┌──

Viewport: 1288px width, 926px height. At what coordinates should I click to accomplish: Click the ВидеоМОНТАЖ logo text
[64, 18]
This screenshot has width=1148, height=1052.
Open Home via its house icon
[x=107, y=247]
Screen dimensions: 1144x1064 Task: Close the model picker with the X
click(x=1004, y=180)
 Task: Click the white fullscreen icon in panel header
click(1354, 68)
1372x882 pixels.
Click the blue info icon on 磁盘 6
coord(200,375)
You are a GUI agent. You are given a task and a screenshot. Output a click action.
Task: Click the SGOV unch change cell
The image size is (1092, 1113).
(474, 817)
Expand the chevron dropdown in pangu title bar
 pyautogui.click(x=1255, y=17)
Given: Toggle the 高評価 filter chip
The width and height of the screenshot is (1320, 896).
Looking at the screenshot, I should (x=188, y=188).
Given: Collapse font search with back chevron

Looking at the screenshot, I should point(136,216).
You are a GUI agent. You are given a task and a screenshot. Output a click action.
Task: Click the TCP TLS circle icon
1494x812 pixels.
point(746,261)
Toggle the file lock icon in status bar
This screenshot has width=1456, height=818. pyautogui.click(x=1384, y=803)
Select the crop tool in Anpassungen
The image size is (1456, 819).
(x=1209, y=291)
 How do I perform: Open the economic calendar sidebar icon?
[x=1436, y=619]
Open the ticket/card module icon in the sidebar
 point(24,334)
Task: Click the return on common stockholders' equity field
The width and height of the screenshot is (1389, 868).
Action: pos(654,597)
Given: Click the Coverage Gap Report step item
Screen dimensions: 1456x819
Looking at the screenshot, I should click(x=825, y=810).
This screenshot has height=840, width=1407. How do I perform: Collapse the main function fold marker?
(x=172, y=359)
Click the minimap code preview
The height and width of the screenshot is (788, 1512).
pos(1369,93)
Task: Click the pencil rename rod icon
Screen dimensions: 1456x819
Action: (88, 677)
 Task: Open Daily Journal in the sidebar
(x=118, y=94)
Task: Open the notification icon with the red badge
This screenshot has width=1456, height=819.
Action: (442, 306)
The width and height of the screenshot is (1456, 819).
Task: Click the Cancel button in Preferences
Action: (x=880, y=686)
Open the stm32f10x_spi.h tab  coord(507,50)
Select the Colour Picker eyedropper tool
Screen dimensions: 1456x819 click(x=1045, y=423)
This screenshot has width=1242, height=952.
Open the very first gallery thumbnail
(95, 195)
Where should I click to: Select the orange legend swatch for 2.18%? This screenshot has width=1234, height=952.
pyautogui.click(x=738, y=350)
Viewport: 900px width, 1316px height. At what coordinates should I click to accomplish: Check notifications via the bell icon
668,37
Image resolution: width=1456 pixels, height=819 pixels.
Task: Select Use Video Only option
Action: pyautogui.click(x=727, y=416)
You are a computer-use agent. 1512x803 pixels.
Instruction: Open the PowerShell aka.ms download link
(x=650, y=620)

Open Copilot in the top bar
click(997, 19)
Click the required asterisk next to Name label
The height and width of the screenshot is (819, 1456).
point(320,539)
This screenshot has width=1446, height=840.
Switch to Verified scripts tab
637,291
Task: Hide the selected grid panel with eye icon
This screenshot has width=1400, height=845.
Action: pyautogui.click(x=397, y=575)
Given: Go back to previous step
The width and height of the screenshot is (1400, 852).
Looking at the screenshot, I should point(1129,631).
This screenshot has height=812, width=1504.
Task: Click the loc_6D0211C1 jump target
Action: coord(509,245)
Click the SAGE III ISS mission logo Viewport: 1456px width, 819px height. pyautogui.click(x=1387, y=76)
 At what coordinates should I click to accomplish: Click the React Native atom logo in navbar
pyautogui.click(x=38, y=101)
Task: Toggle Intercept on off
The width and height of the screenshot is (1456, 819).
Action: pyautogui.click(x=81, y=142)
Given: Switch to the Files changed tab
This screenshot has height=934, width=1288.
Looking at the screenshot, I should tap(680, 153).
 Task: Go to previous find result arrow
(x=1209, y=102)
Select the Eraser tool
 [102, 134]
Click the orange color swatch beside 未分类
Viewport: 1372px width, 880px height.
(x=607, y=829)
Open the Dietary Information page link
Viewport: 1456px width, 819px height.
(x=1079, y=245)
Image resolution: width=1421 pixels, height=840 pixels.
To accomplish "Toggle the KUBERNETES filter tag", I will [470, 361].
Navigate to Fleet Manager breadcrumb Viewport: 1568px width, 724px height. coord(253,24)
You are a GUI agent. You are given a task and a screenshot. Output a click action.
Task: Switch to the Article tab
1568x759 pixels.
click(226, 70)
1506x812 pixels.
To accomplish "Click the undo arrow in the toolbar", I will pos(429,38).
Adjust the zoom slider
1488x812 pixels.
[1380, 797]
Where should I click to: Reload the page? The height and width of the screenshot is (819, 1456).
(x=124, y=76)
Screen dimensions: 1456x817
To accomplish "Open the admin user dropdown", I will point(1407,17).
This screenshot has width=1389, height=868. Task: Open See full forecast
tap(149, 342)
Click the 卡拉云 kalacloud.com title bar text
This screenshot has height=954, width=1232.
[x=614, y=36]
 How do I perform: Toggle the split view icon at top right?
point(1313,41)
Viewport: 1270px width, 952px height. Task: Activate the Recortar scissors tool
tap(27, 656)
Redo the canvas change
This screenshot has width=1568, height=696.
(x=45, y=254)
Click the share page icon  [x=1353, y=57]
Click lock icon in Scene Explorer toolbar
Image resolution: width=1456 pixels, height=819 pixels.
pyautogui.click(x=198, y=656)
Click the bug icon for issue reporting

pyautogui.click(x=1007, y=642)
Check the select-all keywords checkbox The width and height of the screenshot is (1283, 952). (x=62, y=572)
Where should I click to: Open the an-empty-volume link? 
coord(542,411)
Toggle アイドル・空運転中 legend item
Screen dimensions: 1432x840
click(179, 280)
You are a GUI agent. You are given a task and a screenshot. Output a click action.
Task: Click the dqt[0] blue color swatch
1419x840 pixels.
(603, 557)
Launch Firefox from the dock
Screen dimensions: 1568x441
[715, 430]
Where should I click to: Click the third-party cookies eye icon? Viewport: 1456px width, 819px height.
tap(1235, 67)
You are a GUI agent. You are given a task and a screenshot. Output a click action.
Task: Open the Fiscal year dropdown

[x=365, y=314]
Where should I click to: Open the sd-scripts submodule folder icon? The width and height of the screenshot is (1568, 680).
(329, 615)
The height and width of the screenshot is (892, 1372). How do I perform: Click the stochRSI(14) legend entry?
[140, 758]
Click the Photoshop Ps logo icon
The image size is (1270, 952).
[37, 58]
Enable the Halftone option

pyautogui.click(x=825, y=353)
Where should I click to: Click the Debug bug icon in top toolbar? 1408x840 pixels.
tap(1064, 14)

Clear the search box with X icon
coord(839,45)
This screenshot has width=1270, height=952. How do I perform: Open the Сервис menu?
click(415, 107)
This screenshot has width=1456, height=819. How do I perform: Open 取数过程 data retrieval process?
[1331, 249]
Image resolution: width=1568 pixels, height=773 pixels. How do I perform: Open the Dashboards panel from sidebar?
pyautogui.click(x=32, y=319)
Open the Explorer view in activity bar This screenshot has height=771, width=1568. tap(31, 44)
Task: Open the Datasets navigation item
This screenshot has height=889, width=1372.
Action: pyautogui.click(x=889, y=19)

└──

• [Assignment]
State the number of lines in the data above that include the word "color", leaving out any other words.

• [Problem solution]
2